Spagna: costrette a prostituirsi 7 giorni su 7, 20 arresti

Sfruttate ogni minuto della giornata, vilipese, trattate come macchine per fare soldi. 14 donne sono state liberate dalla polizia spagnola in un’azione portata avanti nella regione di Murcia, Alicante, Almeria e Valencia. Sei locali sono stati chiusi e 20 persone sono finite agli arresti: gli aguzzini, per l’accusa una banda dedita alla tratta di esseri umani a scopo di sfruttamento sessuale, traffico di droga, favoreggiamento dell’immigrazione irregolare, possesso illegale di armi, riciclaggio di denaro.

Le donne erano costrette a prostituirsi 12 ore al giorno 7 giorni su 7, un giorno di stop per malattia poteva costare loro fino a 400 euro di “multa”, una pausa per fare una doccia o riposarsi, fino a 200 euro.
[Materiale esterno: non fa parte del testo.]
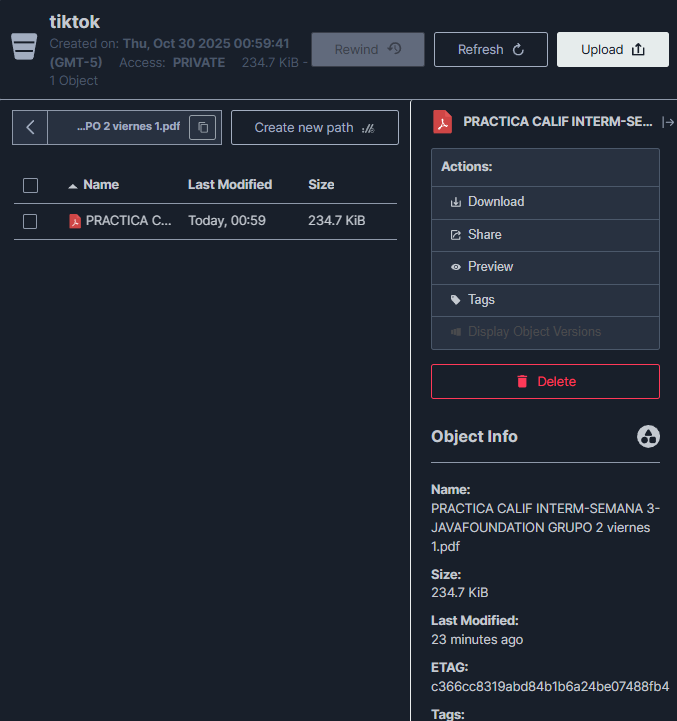Image resolution: width=677 pixels, height=721 pixels.
Task: Open Tags action for the object
Action: (x=481, y=299)
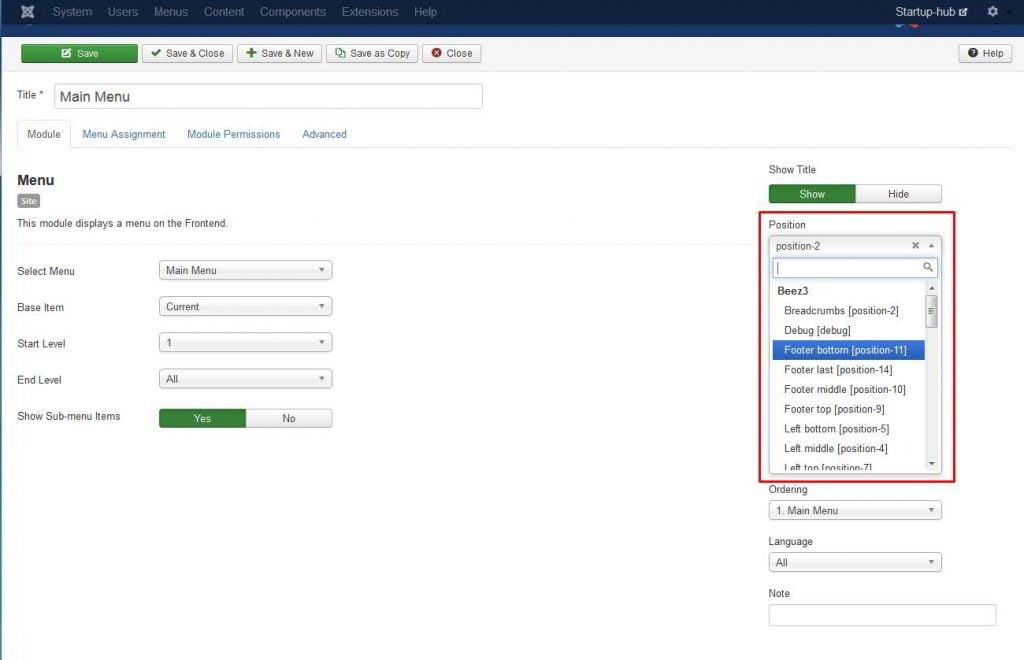
Task: Set Show Title to Hide
Action: click(898, 194)
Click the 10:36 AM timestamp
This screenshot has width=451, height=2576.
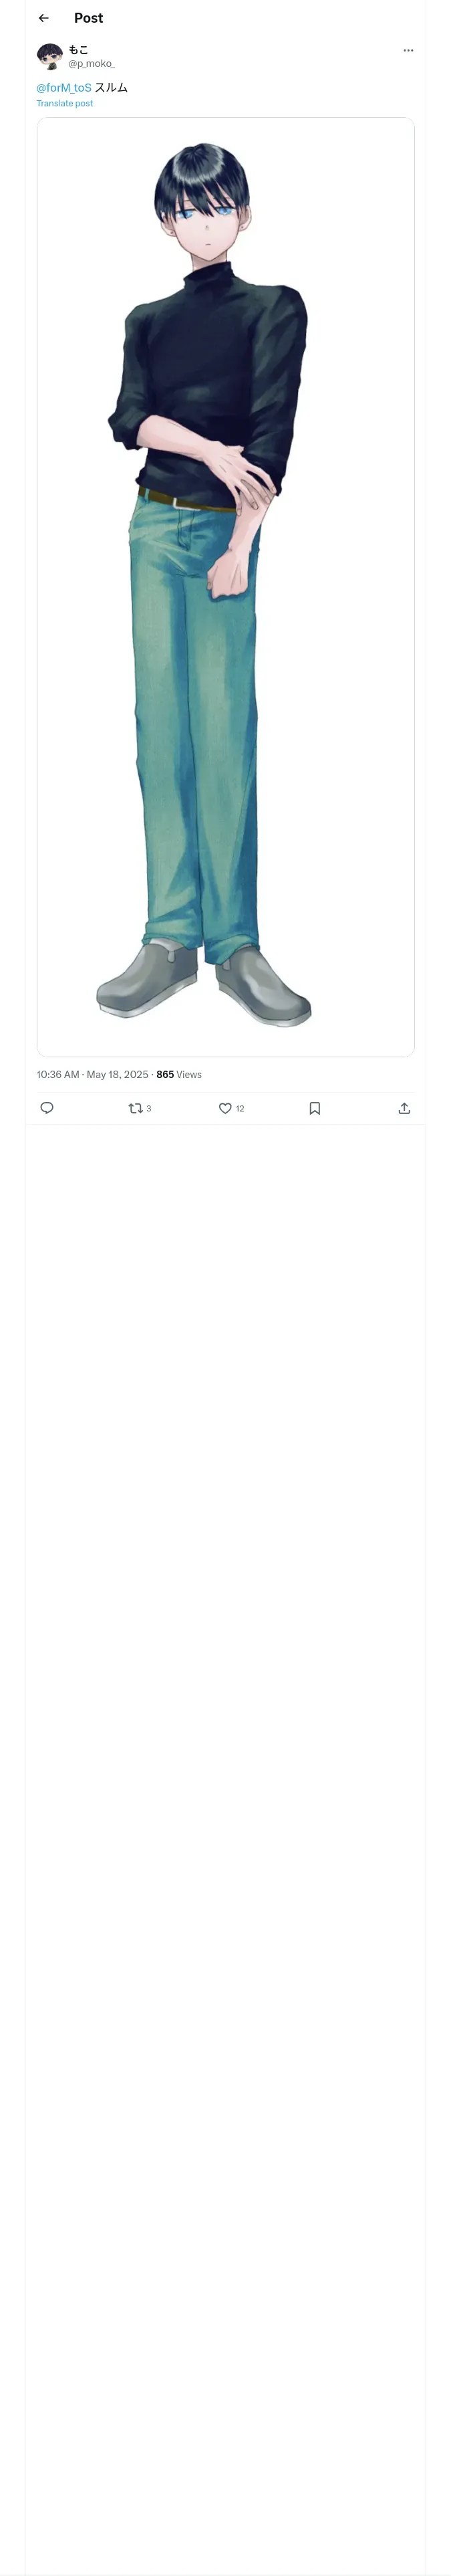coord(58,1075)
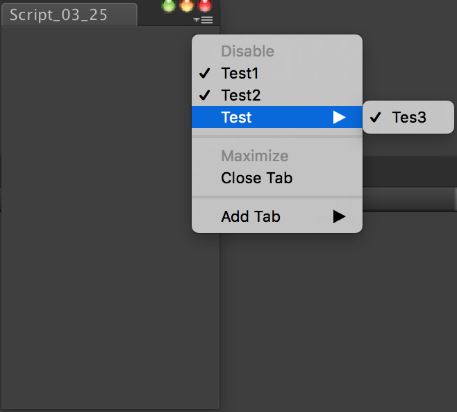Click the checkmark beside Tes3
The image size is (457, 412).
tap(375, 117)
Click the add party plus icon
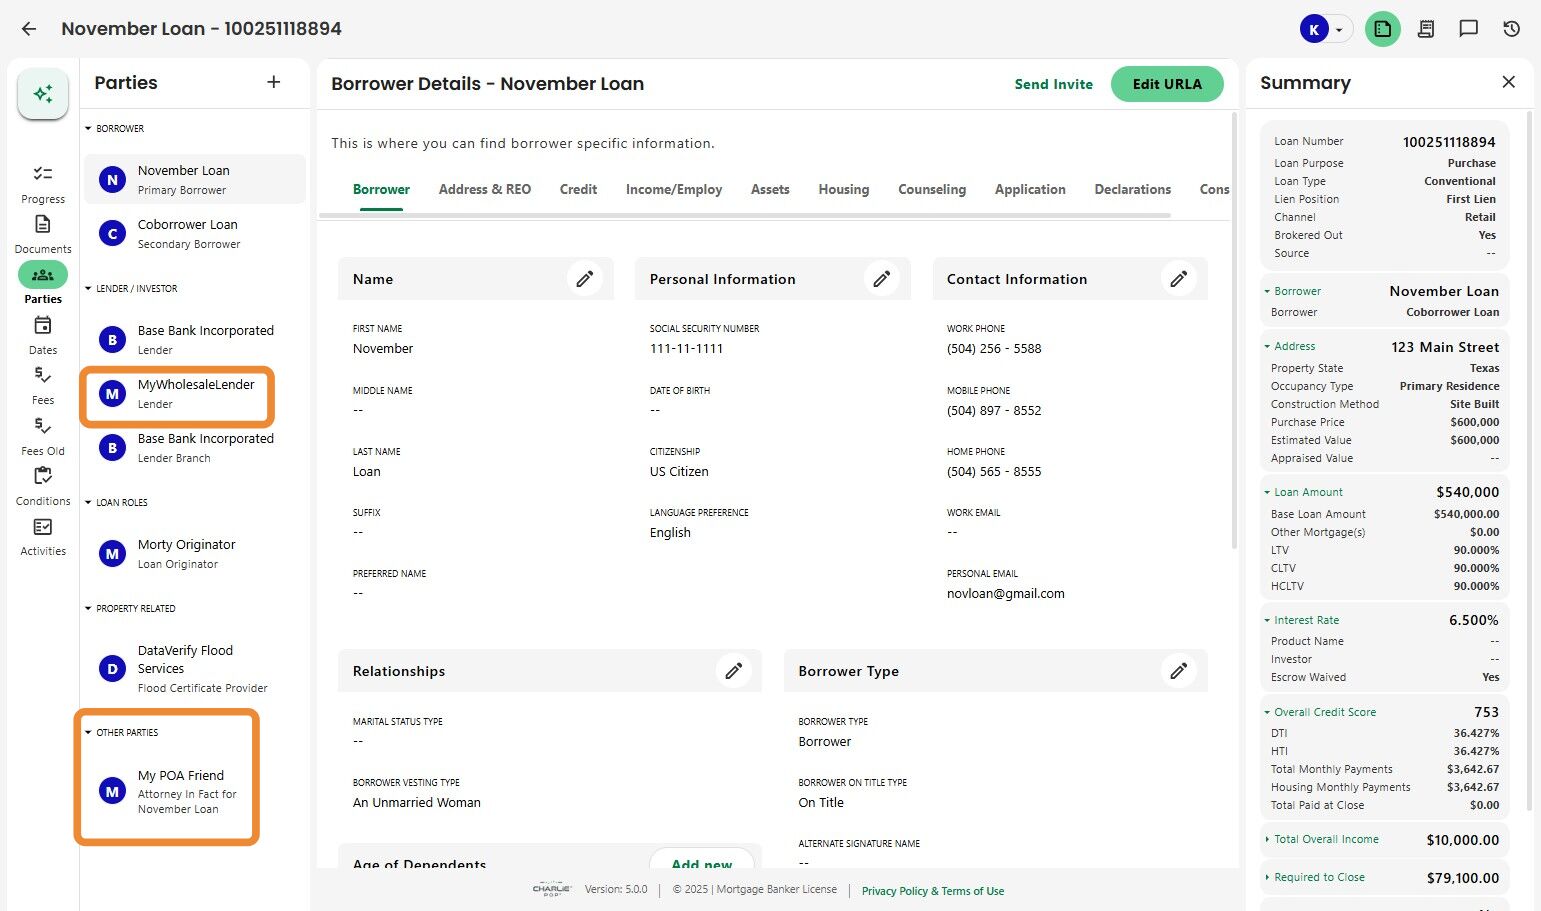This screenshot has height=911, width=1541. pyautogui.click(x=274, y=82)
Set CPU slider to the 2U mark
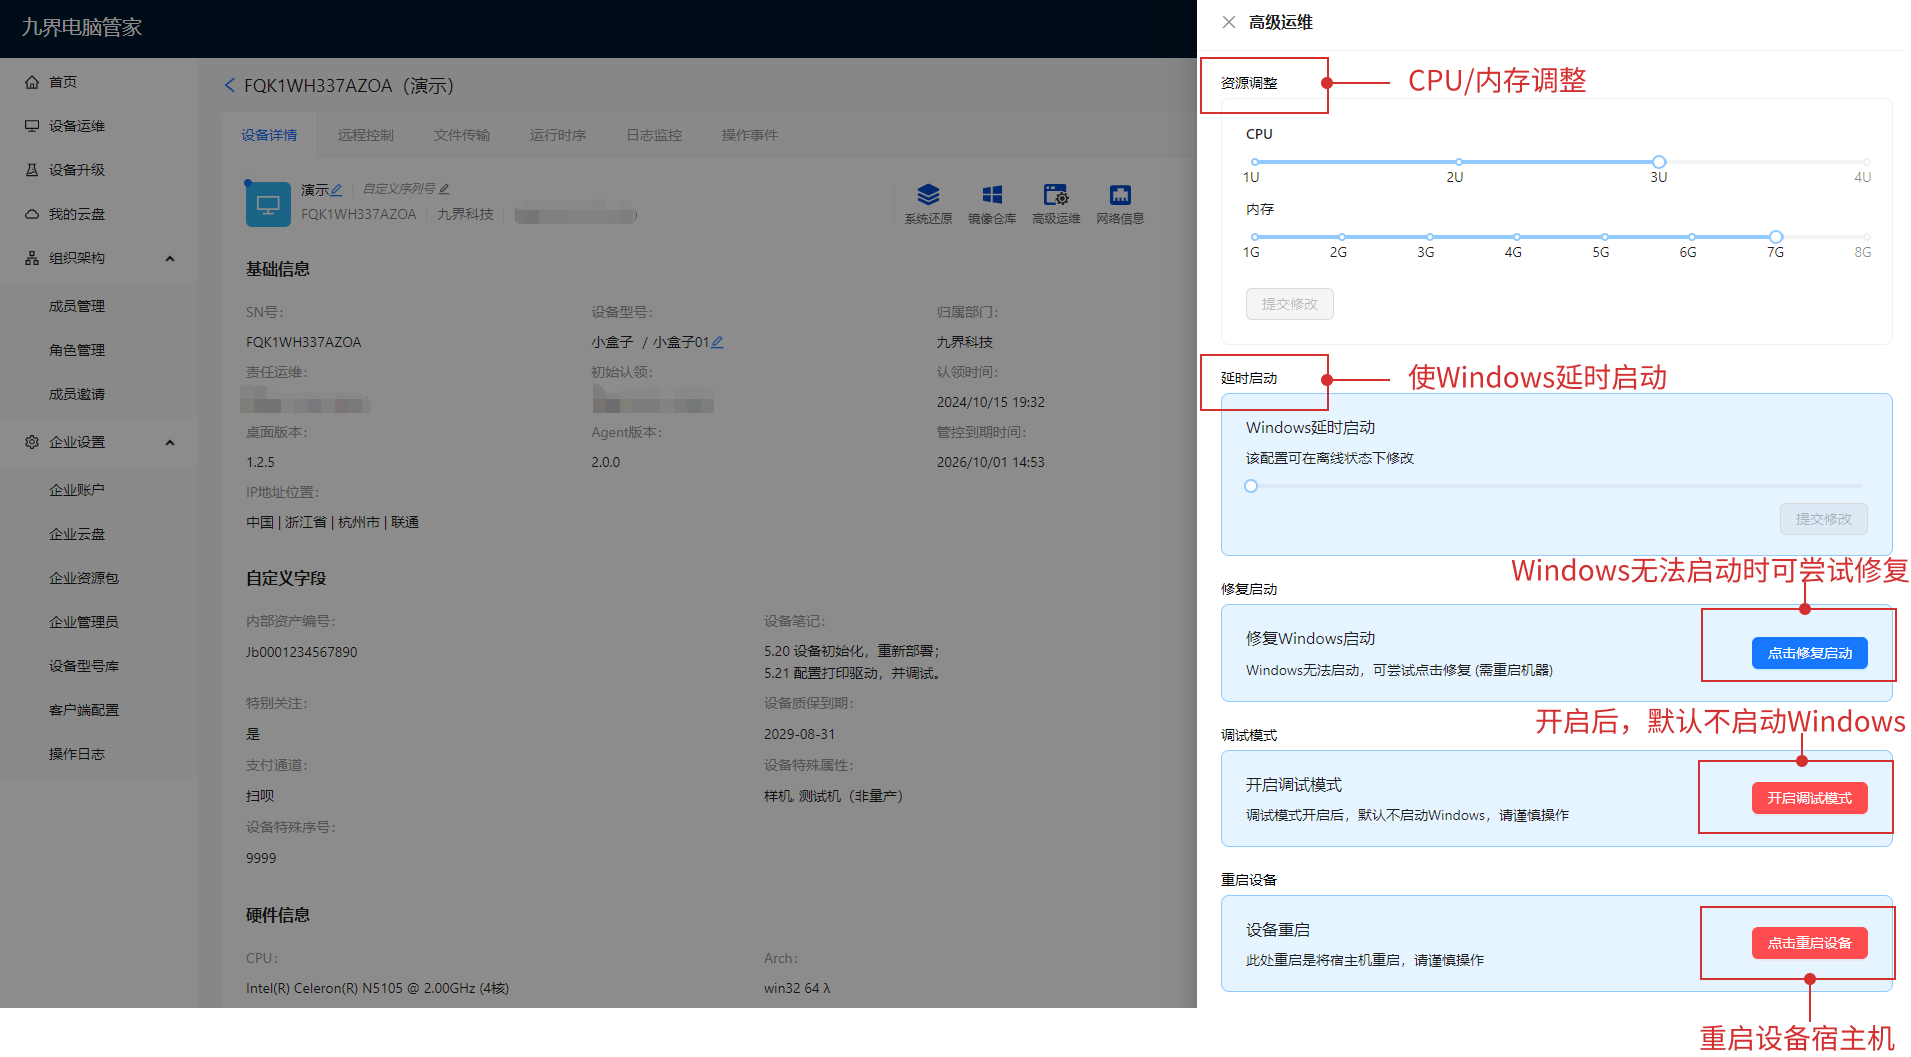 point(1458,162)
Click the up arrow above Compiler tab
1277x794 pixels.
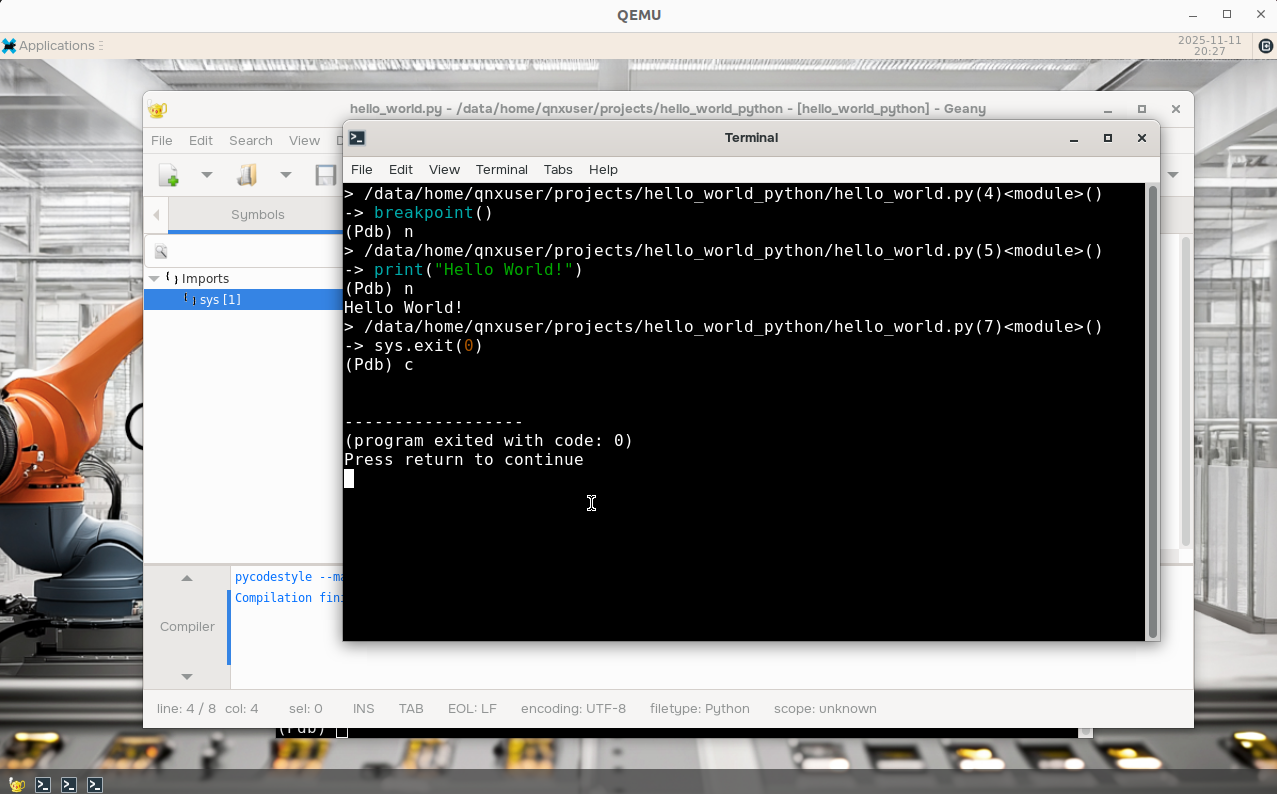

Molte di loro avevano contratto debiti con i loro sfruttatori per migliaia di euro. Vivevano nell’ombra, senza assistenza sanitaria, costrette a drogarsi con i loro clienti, spiate ed esposte anche al rischio di covid-19.

Durante l’operazione sono anche stati sequestrati 90.000 euro in contanti, cinque veicoli di fascia alta, tre fucili da caccia, circa 300 grammi di cocaina e marijuana preparati per la vendita.

La tratta di esseri umani in Europa

La tratta di esseri umani in Europa a fine di sfruttamento lavorativo, sfruttamento sessuale ecc è un fenomeno inquietante che coinvolge aguzzini che operano per lo più nel Paese d’orige. In questa categoria rientrano la maggior parte di immigrati provenienti dall’Africa.

Gli ultimi dati diffusi dall’Unione Europea per l’anno 2017-2018 parlano di oltre 26.000 vittime. La stragrande maggioranza di esse nel nostro continente sono ancora donne e ragazze (72%) nel 60 per cento dei casi destinate alla prostituzione. Una vittima di tratta su quattro (22%) è un bambino, e sempre di più gli sfruttatori usano internet per adescare.

I Paesi con il maggior numero di vittime sono state registrate in Francia, Italia, Regno Unito, Paesi Bassi e Germania. Quasi tre quarti dei trafficanti sono uomini europei; la nazionalità dei trafficanti è in primis romena, poi britannica, ungherese, francese, polacca tedesca. Naturalmente i numeri del rapporto europeo sono legati al numero di denunce ciò significa che il fenomeno reale è molto più importante.